One of the things that keeps Iran skeptics up at night worrying is the fear that in fact the White House is betting the ranch on some kind of democratic evolution in Iran as the sanctions come down and the nuclear standoff ends. Certainly a democratic revolution in Iran would be a welcome development, but the Obama administration has a terrible track record in predicting the outcomes of Middle East political turmoil. Americans generally are bad at predicting when revolutions will take place in foreign countries, and we are if anything worse at predicting the course those revolutions take once under way.

Those who currently oppose the President’s strategy on Capitol Hill and elsewhere want to know that the President isn’t pursuing a strategy that depends on the deus ex machina of a timely, friendly, and successful democratic revolution that has us all getting along like there had never been any bad blood to begin with. They want to be sure that the President and the very tight and close circle of relatively inexperienced people on whom he relies haven’t swallowed the Kool Aid passed out by Iranian exiles remarkably similar in many ways to the Kool Aid that Iraqi exiles passed out to members of the Bush administration. How does the President’s strategy hold up if we assume that the same of assemblage of messianic ayatollahs and thuggish Revolutionary Guards will be running Iran when the sanctions are lifted?

The Alliance Problem

Finally, there is the question of our current unhappy allies. In pursuit of a new understanding with Iran, the White House has put severe stress on our existing relationships with countries like Saudi Arabia and Israel. As a result, Iran has been able to watch America’s regional position and alliance network weaken without lifting a finger or spending a dime. Seeing public quarrels erupt between Riyadh and Washington, and Jerusalem and Washington, makes people feel all warm and fuzzy in Tehran.

One can imagine situations in which the United States would switch from one set of allies to another. Something very like that has been gradually happening in South Asia as the United States and Pakistan move away from each other while the United States and India draw nearer. But the case in India for a U.S.-India alliance seems much stronger than the case for a U.S.-Iran alliance seems in Tehran. The administration has never articulated a compelling case for the belief that the U.S. and Iran are natural allies in today’s Middle East. Nor has much on this subject been heard from Tehran.

Under the circumstances, it looks to many as if the United States is dumping its old allies without securing a replacement. More may be said behind closed doors than is heard on the street, but even those who participate in high level briefings do not seem to have much confidence that the nuclear talks are simply an overture that looks almost certain to produce a much wider and sturdier U.S.-Iranian partnership that will be more useful and stable than the network allies we currently have.

If the administration has a serious case for how its Iran policy will leave the United States with a stronger and more useful regional alliance network than it now has, that case has not been made, not only to the public at large, but to the congressional leaders and former secretaries of state who could be expected to be convinced by strong arguments along these lines.

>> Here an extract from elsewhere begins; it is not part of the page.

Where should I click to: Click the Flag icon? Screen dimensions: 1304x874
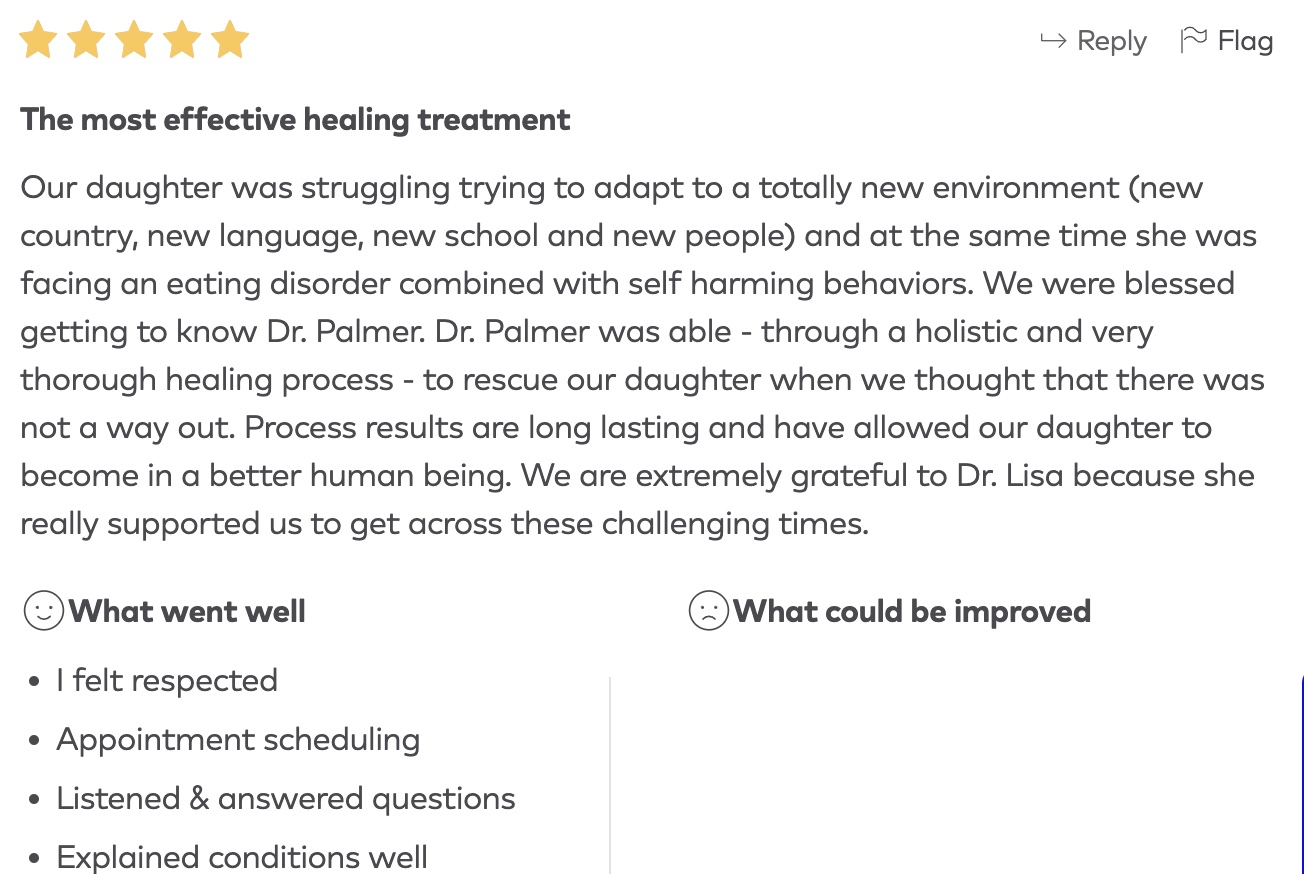pos(1194,40)

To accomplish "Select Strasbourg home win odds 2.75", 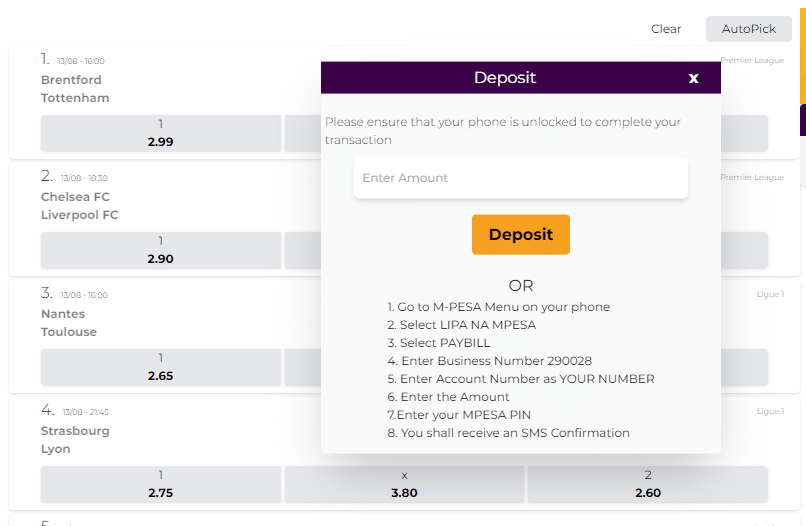I will tap(161, 484).
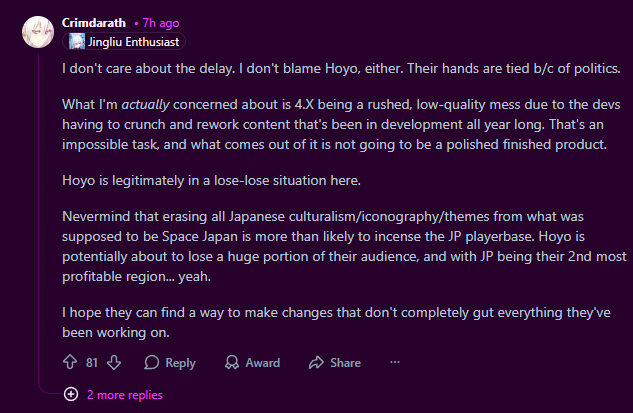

And this, finally, is why the chorus of concern about the President’s Iran strategy is becoming so much louder this winter. The bits and pieces of the strategy that we know about don’t make sense, and the President and his team don’t seem to understand how weak and vapid the case they make to the public really is. We are reduced to hoping that there is some kind of Top Secret strategy of genius that the circle of advisors close to the President isn’t sharing, but the President’s very checkered record as a global strategist makes this kind of confidence hard to sustain.

Unless President Obama can make a much stronger case for his Iran policy than he has so far done, expect skepticism and opposition to grow.